*** Supplied material ***

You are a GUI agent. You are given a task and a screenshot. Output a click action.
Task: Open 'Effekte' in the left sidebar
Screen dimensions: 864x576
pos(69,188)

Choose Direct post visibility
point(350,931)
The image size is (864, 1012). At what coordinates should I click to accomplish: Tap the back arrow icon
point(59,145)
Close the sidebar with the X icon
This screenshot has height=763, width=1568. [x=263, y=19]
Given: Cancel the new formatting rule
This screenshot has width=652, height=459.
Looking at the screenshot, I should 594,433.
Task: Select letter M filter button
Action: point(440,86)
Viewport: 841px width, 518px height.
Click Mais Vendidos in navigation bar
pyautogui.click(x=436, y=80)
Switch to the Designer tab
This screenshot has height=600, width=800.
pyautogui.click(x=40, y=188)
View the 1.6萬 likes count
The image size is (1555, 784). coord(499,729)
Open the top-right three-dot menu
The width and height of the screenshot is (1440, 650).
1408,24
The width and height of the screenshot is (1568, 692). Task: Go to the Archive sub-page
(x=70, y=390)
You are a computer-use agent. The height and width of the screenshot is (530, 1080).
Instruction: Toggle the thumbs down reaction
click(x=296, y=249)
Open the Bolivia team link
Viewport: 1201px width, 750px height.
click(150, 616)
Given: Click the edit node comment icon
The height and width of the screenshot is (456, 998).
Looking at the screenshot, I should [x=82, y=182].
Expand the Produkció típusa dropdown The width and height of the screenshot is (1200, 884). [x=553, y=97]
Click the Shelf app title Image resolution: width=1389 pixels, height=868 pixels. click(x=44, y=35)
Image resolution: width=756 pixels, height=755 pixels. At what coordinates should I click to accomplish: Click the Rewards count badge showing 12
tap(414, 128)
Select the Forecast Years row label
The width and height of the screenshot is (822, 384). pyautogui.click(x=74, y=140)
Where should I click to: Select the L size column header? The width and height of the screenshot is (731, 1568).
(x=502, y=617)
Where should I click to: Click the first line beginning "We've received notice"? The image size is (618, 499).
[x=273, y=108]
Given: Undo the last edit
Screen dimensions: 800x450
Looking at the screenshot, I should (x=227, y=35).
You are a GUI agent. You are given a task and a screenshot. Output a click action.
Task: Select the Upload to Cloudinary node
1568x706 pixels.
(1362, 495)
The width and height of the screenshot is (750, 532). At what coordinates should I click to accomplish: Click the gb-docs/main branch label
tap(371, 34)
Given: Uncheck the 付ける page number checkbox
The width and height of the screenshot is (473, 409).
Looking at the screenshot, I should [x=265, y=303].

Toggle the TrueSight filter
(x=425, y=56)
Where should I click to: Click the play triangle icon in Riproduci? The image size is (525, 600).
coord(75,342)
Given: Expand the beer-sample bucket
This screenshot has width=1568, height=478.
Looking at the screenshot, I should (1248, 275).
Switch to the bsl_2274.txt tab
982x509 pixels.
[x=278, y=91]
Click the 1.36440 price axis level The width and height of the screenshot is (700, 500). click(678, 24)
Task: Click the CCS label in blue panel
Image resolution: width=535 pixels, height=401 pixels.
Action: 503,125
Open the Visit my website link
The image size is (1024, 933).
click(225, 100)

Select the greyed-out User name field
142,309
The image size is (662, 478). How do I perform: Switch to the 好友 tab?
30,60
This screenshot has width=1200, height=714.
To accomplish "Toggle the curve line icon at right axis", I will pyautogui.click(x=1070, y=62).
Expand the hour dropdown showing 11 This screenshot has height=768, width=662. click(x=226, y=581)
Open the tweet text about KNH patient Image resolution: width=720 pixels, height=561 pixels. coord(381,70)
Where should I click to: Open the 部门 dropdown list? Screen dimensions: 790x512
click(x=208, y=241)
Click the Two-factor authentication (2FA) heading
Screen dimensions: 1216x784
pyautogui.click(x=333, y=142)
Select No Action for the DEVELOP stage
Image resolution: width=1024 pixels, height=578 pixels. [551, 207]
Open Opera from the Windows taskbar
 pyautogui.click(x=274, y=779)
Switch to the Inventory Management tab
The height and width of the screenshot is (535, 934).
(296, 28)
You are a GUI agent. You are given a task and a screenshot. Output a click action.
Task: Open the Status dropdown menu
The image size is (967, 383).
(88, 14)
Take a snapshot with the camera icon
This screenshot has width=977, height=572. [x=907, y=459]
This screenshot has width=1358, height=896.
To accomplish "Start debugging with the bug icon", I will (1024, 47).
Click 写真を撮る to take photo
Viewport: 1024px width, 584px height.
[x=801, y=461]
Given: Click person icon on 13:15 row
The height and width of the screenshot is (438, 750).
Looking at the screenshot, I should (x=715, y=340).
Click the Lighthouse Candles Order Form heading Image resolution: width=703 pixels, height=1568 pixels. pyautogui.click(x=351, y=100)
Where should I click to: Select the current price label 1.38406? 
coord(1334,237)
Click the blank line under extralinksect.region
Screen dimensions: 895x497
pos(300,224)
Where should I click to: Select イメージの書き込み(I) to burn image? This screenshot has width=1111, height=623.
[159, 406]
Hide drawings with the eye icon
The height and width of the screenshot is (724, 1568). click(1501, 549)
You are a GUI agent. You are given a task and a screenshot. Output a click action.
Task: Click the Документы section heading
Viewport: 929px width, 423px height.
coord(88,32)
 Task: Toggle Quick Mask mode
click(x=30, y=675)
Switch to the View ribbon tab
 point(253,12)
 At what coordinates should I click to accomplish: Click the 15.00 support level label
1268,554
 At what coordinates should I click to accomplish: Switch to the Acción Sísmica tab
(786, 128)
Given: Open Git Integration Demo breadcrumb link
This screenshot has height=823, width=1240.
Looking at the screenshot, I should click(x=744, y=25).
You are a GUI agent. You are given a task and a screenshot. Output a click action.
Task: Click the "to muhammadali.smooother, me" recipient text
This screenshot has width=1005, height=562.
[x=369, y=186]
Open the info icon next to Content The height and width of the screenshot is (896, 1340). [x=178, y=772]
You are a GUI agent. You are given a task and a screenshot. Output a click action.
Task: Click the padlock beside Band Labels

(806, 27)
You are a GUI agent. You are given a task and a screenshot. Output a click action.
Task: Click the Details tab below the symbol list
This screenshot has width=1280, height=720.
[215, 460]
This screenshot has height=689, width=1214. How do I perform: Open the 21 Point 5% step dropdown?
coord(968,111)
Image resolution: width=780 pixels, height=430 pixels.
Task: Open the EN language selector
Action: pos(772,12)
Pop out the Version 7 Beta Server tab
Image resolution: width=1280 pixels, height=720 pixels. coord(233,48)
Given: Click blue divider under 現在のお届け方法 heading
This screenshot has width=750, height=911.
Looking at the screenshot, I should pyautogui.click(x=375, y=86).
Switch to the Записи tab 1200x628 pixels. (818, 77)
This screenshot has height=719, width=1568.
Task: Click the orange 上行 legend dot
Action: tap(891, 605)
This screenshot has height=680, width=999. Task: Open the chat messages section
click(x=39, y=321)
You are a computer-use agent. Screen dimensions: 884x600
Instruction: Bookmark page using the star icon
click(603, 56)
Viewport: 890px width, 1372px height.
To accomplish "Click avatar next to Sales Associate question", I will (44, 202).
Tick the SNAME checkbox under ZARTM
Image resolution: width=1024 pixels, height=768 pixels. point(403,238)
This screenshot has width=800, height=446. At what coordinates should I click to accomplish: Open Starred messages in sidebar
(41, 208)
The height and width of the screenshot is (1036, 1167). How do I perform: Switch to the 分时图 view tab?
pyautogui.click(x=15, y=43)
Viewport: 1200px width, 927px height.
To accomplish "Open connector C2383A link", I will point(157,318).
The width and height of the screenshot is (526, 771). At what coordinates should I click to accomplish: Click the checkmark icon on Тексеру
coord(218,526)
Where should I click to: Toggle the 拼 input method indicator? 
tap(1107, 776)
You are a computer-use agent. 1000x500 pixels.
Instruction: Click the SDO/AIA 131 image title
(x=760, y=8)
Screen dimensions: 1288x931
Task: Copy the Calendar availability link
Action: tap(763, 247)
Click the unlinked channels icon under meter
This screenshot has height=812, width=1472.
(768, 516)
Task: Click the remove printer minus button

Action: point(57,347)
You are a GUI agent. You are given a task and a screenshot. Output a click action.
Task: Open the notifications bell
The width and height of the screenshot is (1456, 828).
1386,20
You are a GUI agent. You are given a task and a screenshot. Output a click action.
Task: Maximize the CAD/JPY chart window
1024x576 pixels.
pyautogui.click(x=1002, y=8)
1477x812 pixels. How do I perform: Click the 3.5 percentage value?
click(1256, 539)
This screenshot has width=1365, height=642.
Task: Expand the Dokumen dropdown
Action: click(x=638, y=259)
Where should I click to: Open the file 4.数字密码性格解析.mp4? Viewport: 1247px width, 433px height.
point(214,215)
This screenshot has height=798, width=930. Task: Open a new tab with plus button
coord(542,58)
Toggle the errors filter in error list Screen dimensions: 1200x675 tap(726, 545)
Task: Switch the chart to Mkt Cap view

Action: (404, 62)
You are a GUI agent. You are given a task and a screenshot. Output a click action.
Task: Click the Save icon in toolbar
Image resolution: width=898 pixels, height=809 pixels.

*** End of Supplied material ***

Description of the task
In the entries above, restate word for word the lines between the one holding "Select the greyed-out User name field" and the one holding "Expand the hour", inclusive, and nothing besides.

Reply to the task
Select the greyed-out User name field
142,309
The image size is (662, 478). How do I perform: Switch to the 好友 tab?
30,60
This screenshot has width=1200, height=714.
To accomplish "Toggle the curve line icon at right axis", I will pyautogui.click(x=1070, y=62).
Expand the hour dropdown showing 11 This screenshot has height=768, width=662. click(x=226, y=581)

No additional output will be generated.